Source video: handheld chase shot through an alley, the runner is seen from behind, no face visible to the camera

Output: the model improvised. Aiden runs toward the camera instead, in a different scene that fits the reference.

The fix is to use a source video with at least a brief moment of the character's face visible to the camera. If the entire source has no face anchor, expect improvisation, not preservation.
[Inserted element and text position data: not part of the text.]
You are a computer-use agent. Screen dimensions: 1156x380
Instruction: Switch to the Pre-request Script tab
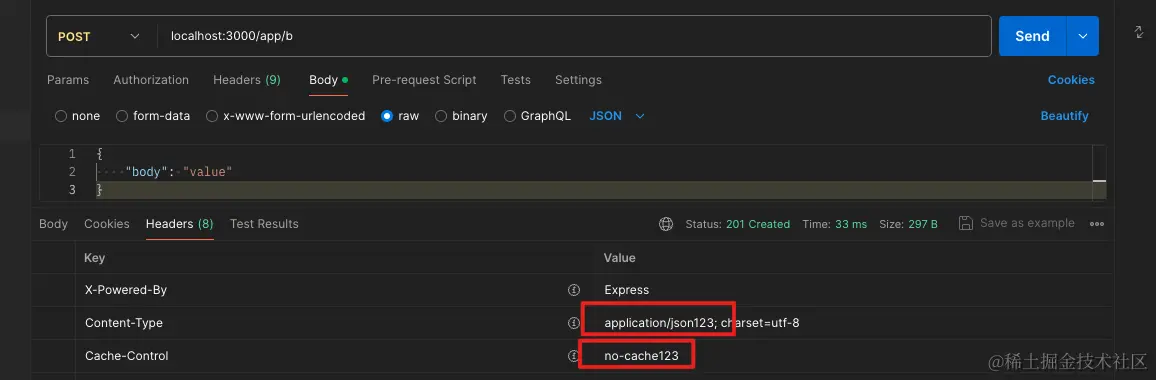(424, 80)
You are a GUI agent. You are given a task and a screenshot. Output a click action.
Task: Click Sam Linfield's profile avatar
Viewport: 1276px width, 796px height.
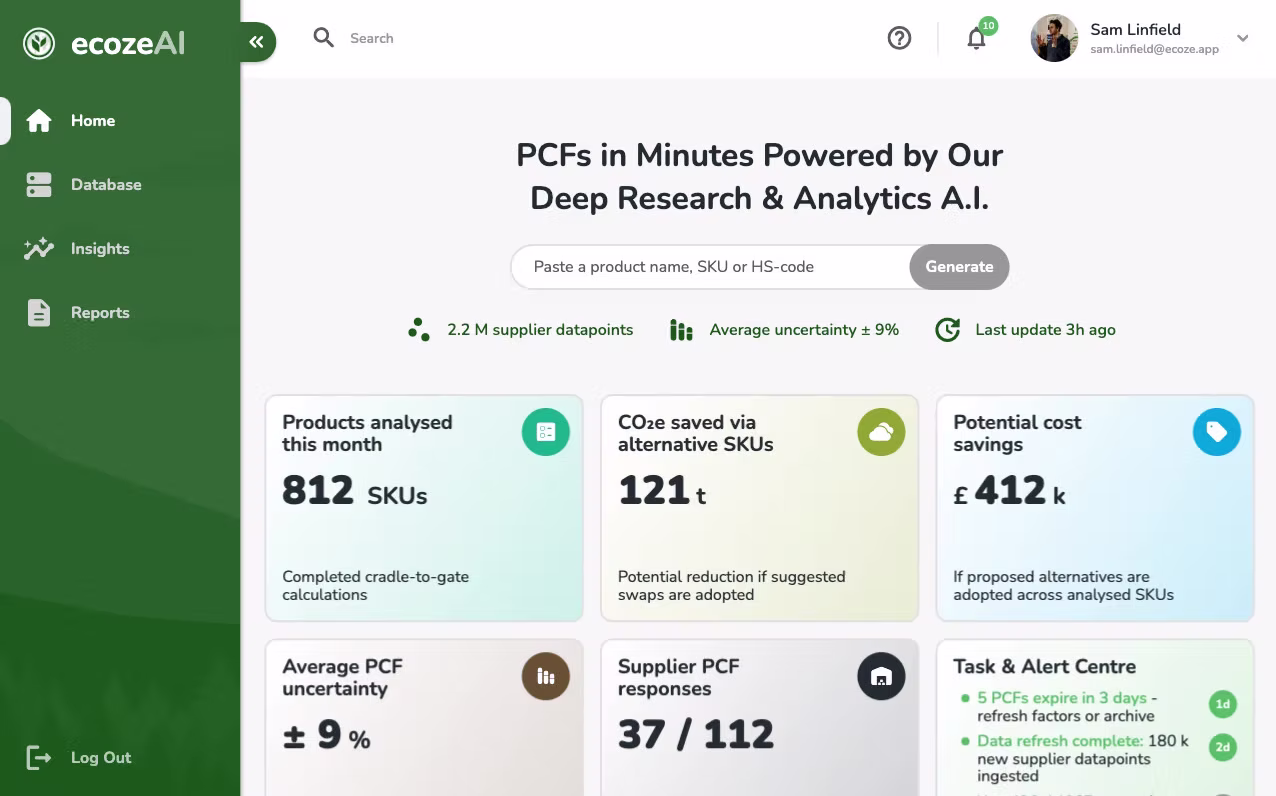1054,38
Multi-character ambiguity. When the source has multiple on-camera characters and the references look similar to each other (similar hair, age, gender, clothing), auto-assignment becomes unreliable. The fix is the position-mapping prompt described in Multiple references for multiple characters. Always reach for an explicit prompt when the references aren't visually distinct.

Tips

Match the reference's gender to the source's voice. The source audio is preserved by default, so a male reference into a female-voiced source produces a male face with a female voice. Gender-match when voice and face alignment matters, or flip preserveAudio to strip the source audio entirely.
Send a clear chest-up reference when you can. The model tolerates varied framing, but chest-up portraits with the face clearly visible give the most consistent identity retention with the least friction.
Use three angles when identity has to hold through head turns. Front plus 3/4 left plus 3/4 right is the canonical trio. One front reference is usually enough for static or near-static shots.
Use a position-mapping prompt for multi-character sources. Auto-assignment works when the references are visually distinct, but a prompt that names each reference by its position ("the woman on the left with reference image 1") removes ambiguity in every case.
Pick the resolution to match the destination. Output inherits the source's aspect ratio, so the only call is 720p versus 1080p. 1080p doubles the per-second cost. Reach for it when the output is going to a high-resolution destination.
Omit fps to inherit the source video's frame rate. The schema only accepts 24 or 48, and most workflows want the source's native rate carried through. Setting fps explicitly is only useful when re-targeting the output to a specific delivery format.